Fragmento del documento.
====

Algunos focos de resistencia entre los pueblos nativos menos organizados –como los mapuches en el sur– fue todo lo que pudo escapar a la conquista y al yugo del dominio colonial español.
Lo que fue sumamente significativo en cuanto al resultado de la invasión ibérica, es que varias de la civilizaciones amerindias ya contaban con un fuerte Estado centralizado. Ello significó que, una vez derrocada la autoridad central, los españoles se vieron como amos y señores de una población ya sometida.
El control de los grupos más dispersos, nómadas, y menos estructurados resultó más difícil. Las regiones más codiciadas en cuanto a recursos minerales se caracterizaban –lo cual fue ventajoso para los españoles– por un fuerte Estado centralizado y por un sistemático régimen de autoridad. En particular, la clase gobernante inca resultó vulnerable debido a la propia inestabilidad de su hegemonía en lo referente a su cohesión interna y a la represión que ejercía sobre otros agrupamientos más pequeños. Fue precisamente, como expresa Wachtel, “por tratarse de sociedades centralmente organizadas, en inmensa medida dependientes de la autoridad de un solo gobernante, que los imperios de Montezuma [México] y de Atahualpa [Perú] cayeron de modo relativamente fácil en manos de los españoles” (Wachtel 1984, p. 175).
El invasor ibérico buscaba la riqueza mineral –oro y plata en cantidades inimaginables–, pero también se comportaba como un empresario. Así, por ejemplo, “Hernán Cortés, al explotar las vastas haciendas que había comprado para él en el valle de Oaxaca, mostró que el conquistador también tenía las mismas ambiciones de un empresario” (Wachtel 1984, p. 204). El periodo de conquista fue seguido por una fase de asentamiento. Con sus dueños amerindios ya muertos o sometidos, la tierra era abundante. La nueva población tenía que ser alimentada y de acuerdo con sus propias costumbres, ello quería decir carne
y vino, junto con pan blanco, en lugar de la dieta amerindia de maíz. Se estaba forjando una nueva sociedad basada en un nuevo modelo de producción.
Los territorios de América serían cristianizados y civilizados, prevalecería una economía mercantil y los nativos se verían reclutados en la economía salarial.

====

Datos registrados.
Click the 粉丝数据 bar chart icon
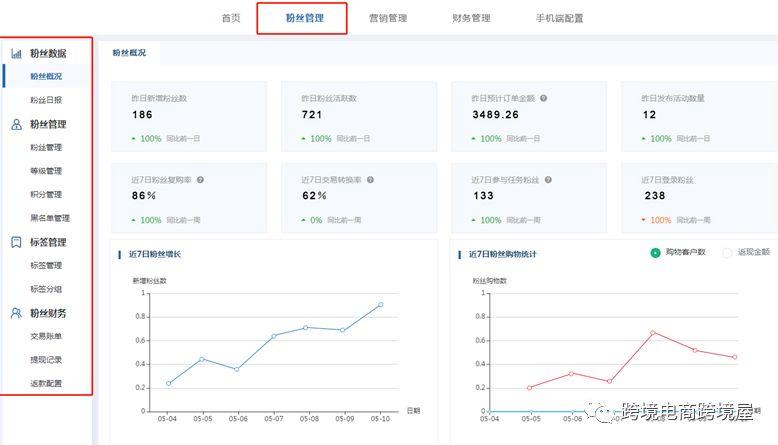 (16, 53)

====

Tareas pendientes.
A: En el fragmento sobre la conquista española de América, ¿qué pueblo del sur se menciona como foco de resistencia?
B: Escribe la continuación del fragmento sobre la conquista española de América a partir de su última oración.
Los datos no son necesarios para resolver nada de lo que se pide.

Resultados esperados.
A: Los mapuches.

B:
El territorio conocido hoy como América Latina, con su extensión desde México hasta la Tierra del Fuego, no era, por supuesto, una hoja en blanco.
Era el hogar de una amplia gama de pueblos y de dos civilizaciones de importancia, la inca y la maya. Eran sistemas sociales basados en relaciones de similitud con mecanismos de intercambio bien establecidos sobre la base de la reciprocidad La unidad básica era el ayllu para los incas y el análogo calpulli para los aztecas, una unidad de parentesco que mantenía la tierra de pastoreo como propiedad comunal y asignaba tierras arables a cada familia de conformidad con su tamaño. Era una sociedad basada en la autosuficiencia y en la solidaridad social. En su conjunto, el proceso de producción tenía como fundamento la ayuda mutua que permitía a las personas pedir a su vecino apoyo en el trabajo en una asistencia recíproca. En esta sociedad, la distribución de las tierras, las normas de consumo y el empleo de la fuerza laboral eran regulados por normas equitativas de reciprocidad.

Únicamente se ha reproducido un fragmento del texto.